### Instructions for the task
In the material below, find the line with "Task: Click Get started free button" and the line with "Screen dimensions: 2246x1306", then output those two lines and every line between them, exactly.

### Available data

....

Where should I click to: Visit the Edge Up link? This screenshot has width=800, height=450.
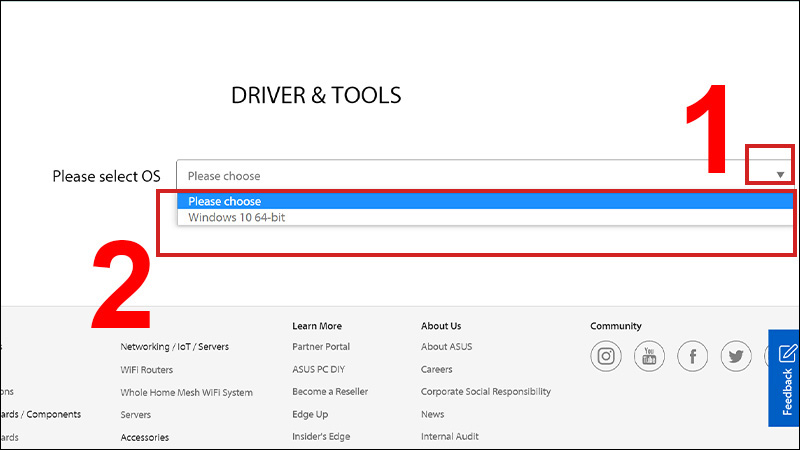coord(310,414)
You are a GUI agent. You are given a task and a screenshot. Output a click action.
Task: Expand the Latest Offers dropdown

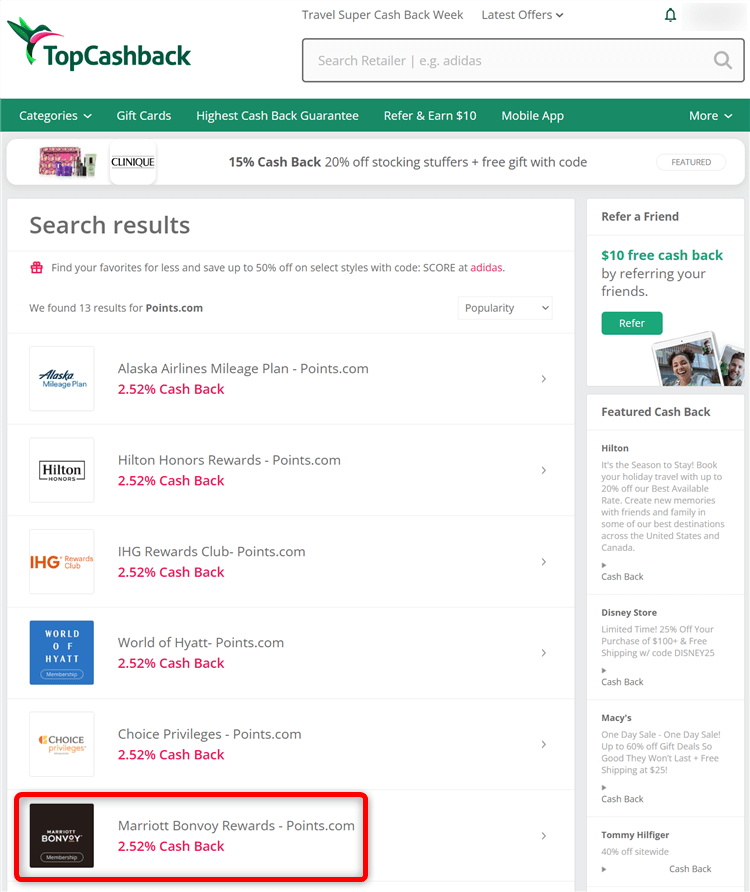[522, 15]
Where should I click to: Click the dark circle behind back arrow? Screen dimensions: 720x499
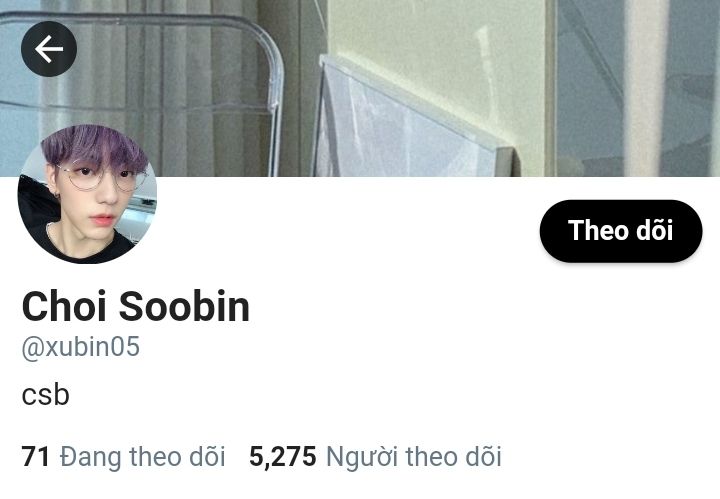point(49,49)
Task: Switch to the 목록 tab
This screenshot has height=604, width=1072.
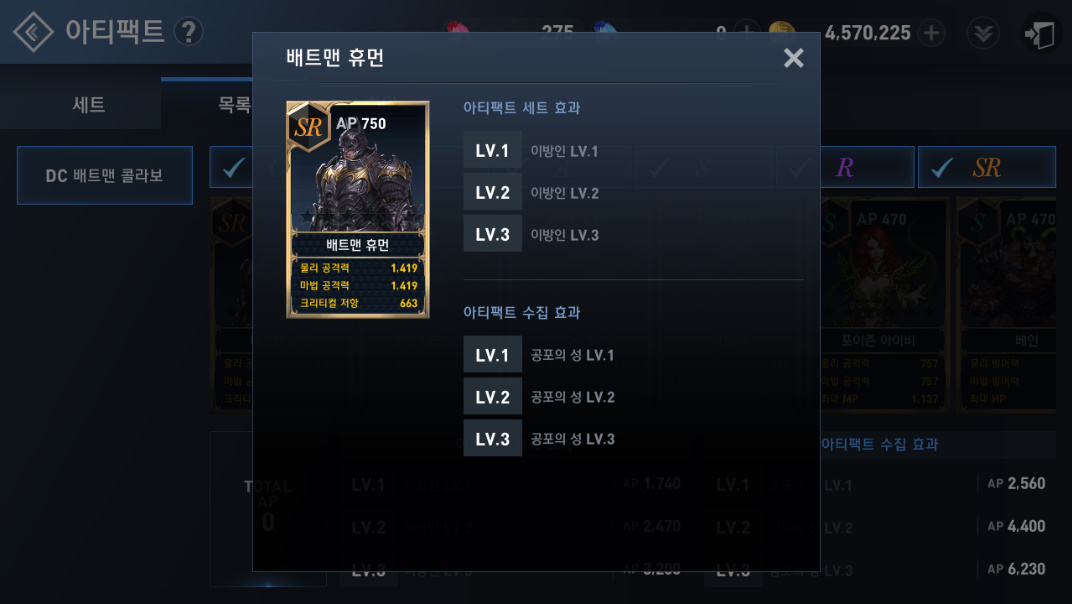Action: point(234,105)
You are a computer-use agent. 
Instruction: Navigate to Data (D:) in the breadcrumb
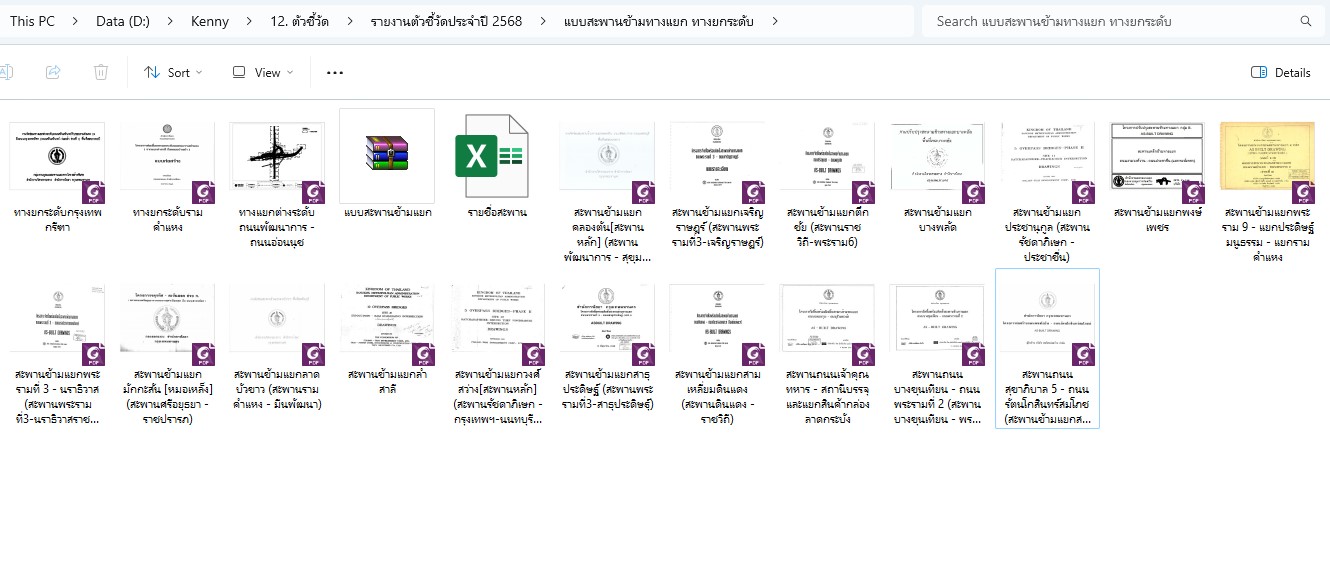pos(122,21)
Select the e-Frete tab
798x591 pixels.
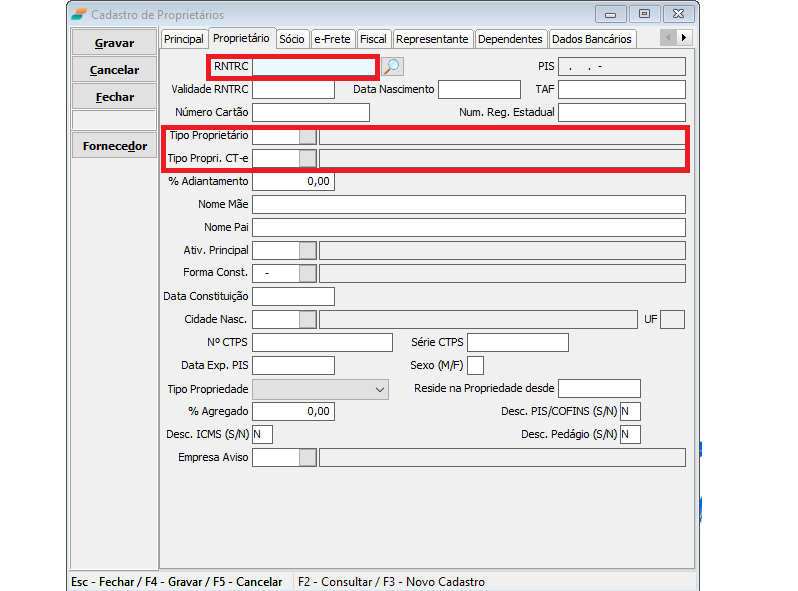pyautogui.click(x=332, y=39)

....

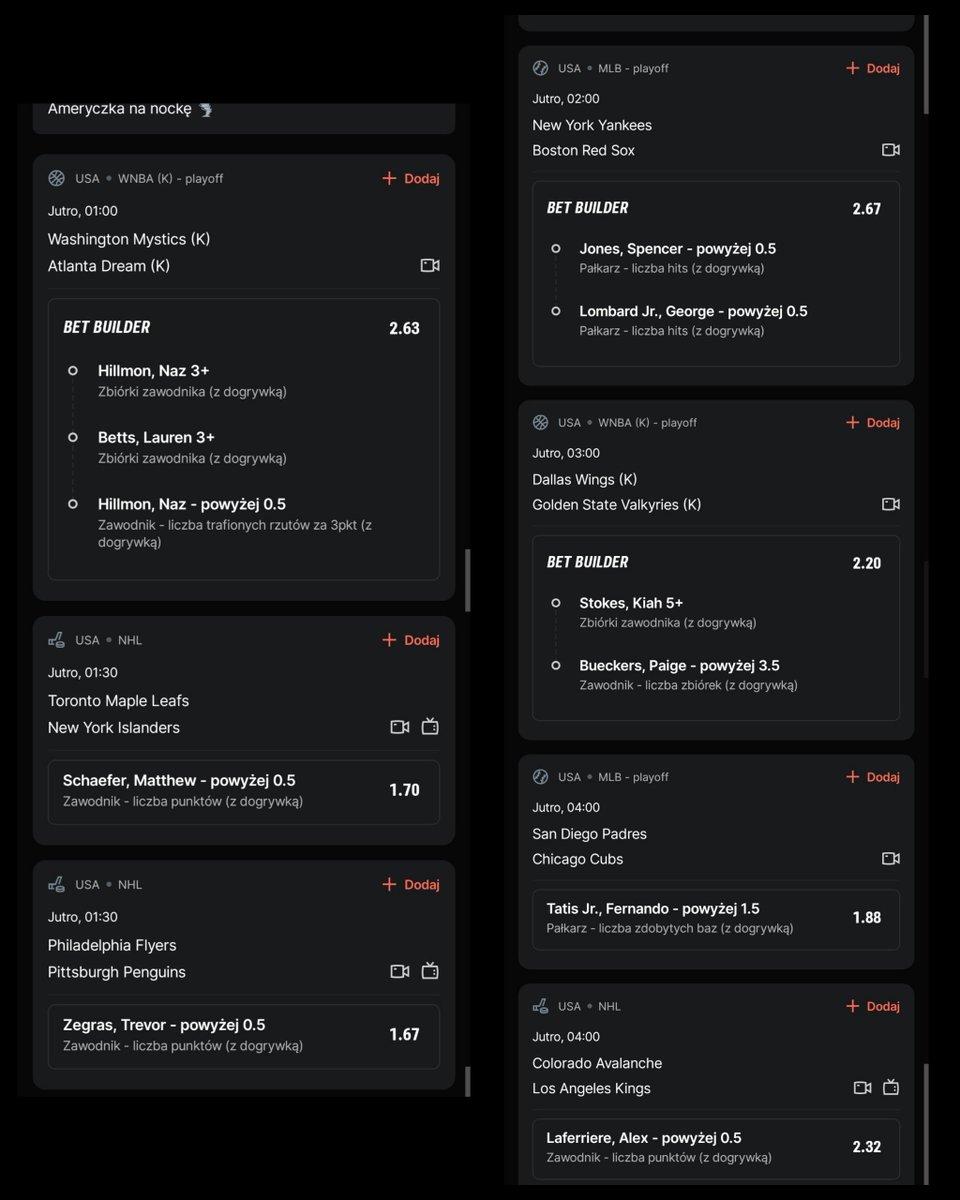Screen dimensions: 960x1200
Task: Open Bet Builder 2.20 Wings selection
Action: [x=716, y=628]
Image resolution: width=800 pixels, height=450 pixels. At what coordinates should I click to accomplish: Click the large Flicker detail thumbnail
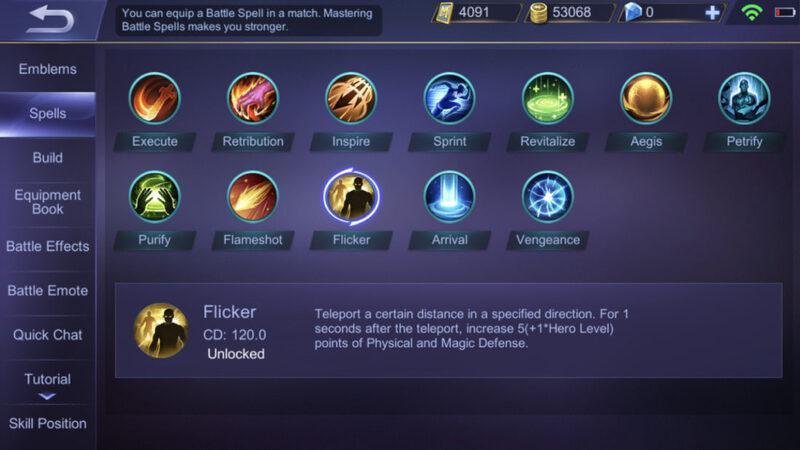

....

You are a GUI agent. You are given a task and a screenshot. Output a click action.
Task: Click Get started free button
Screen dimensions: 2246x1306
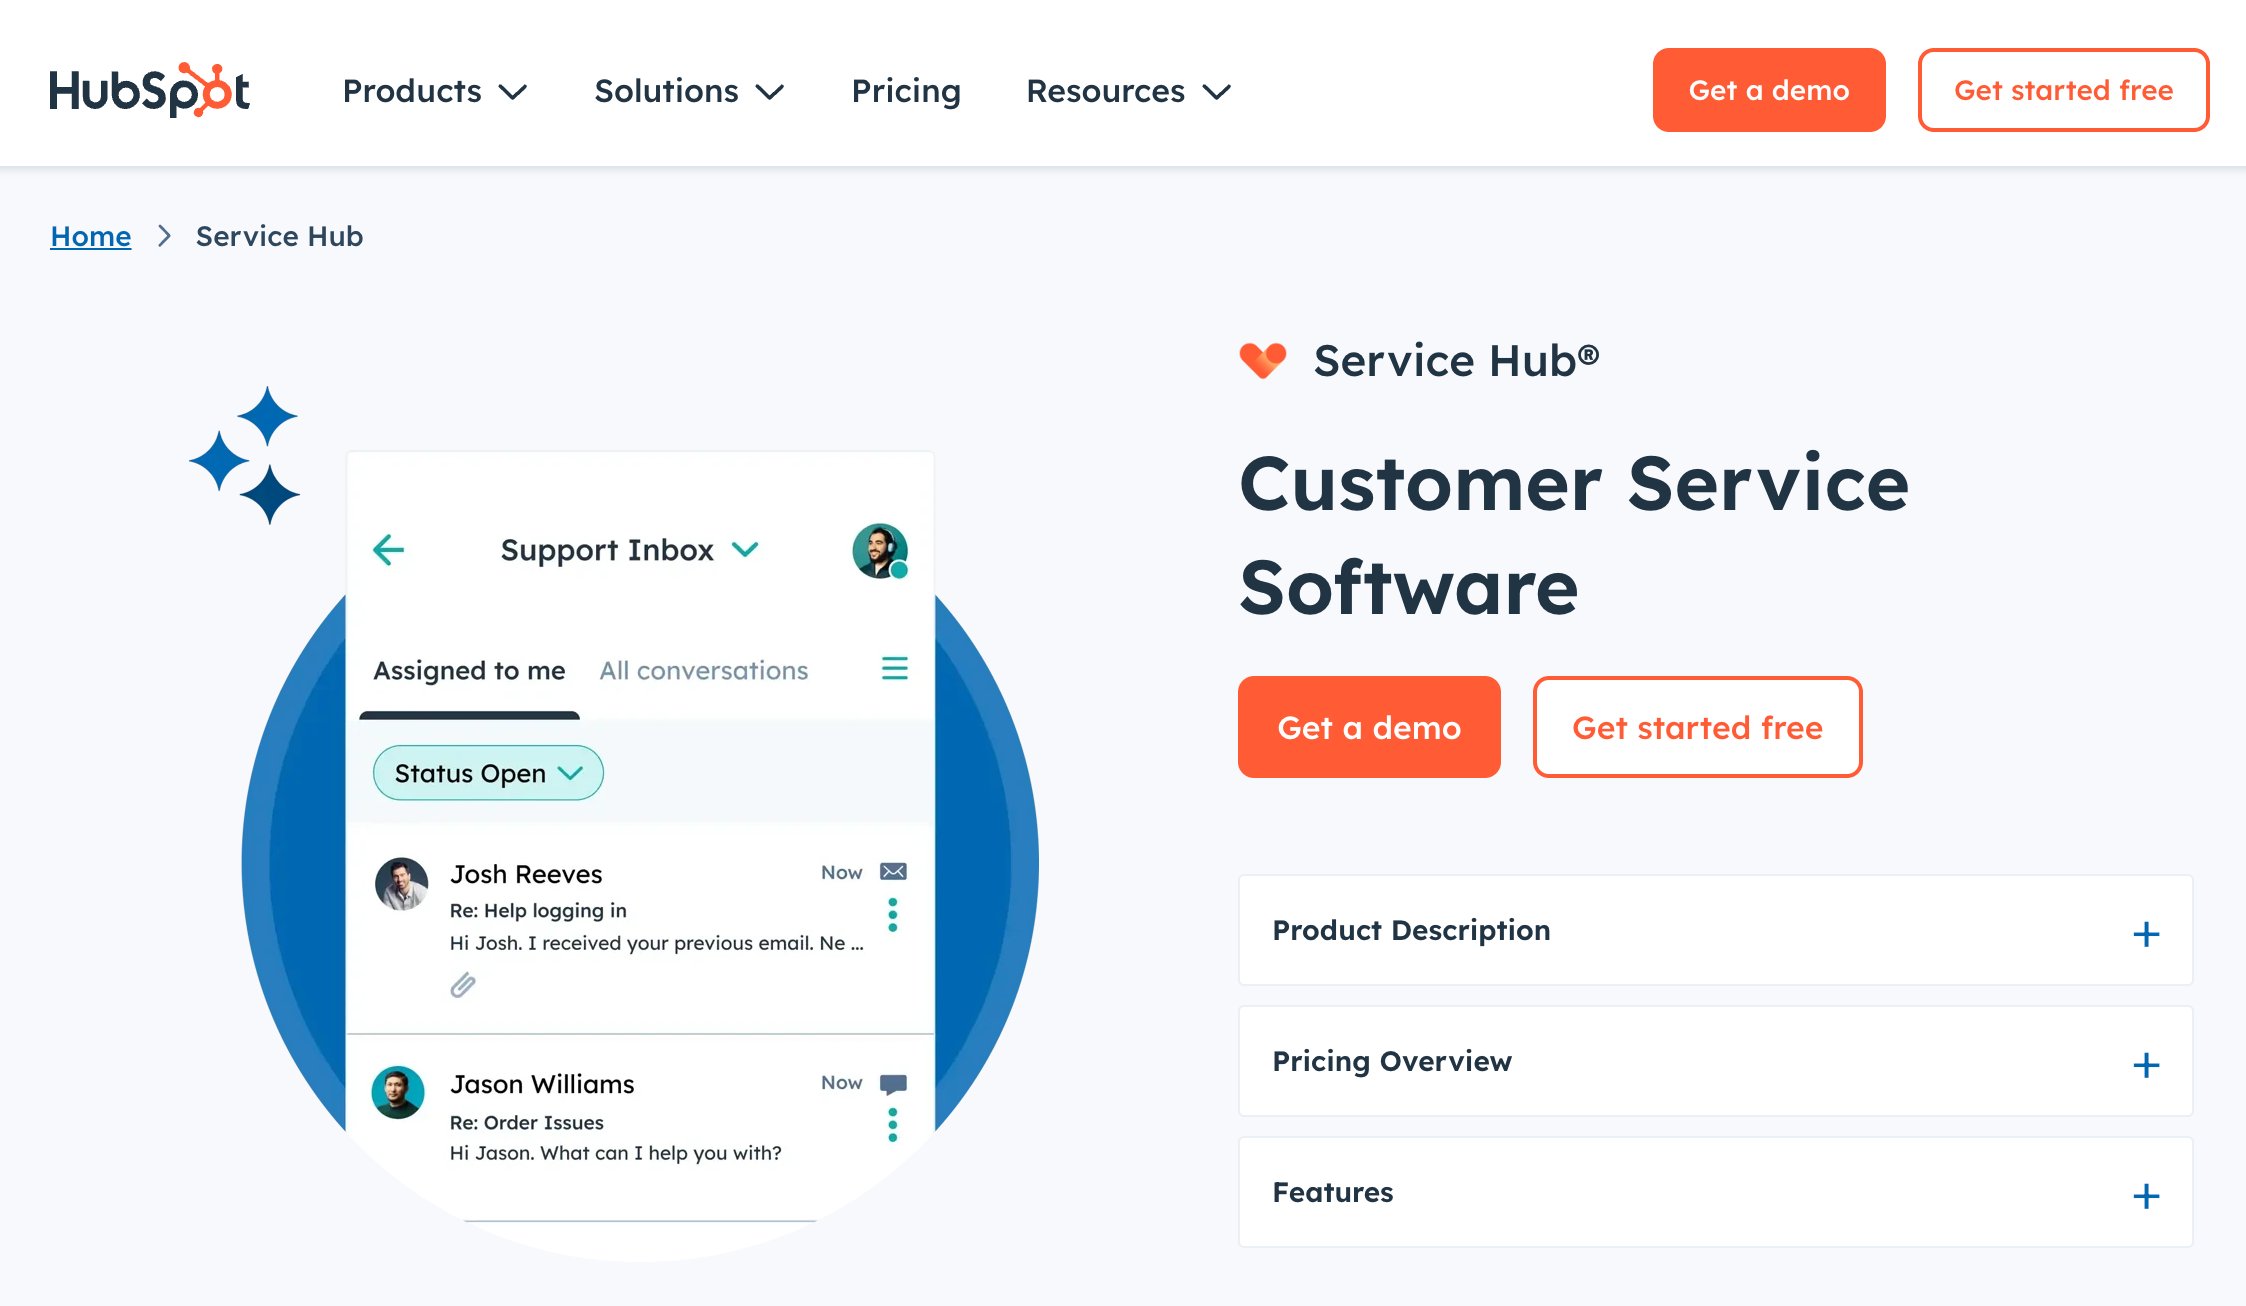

....

### Written reply
Task: Click Get started free button
Screen dimensions: 2246x1306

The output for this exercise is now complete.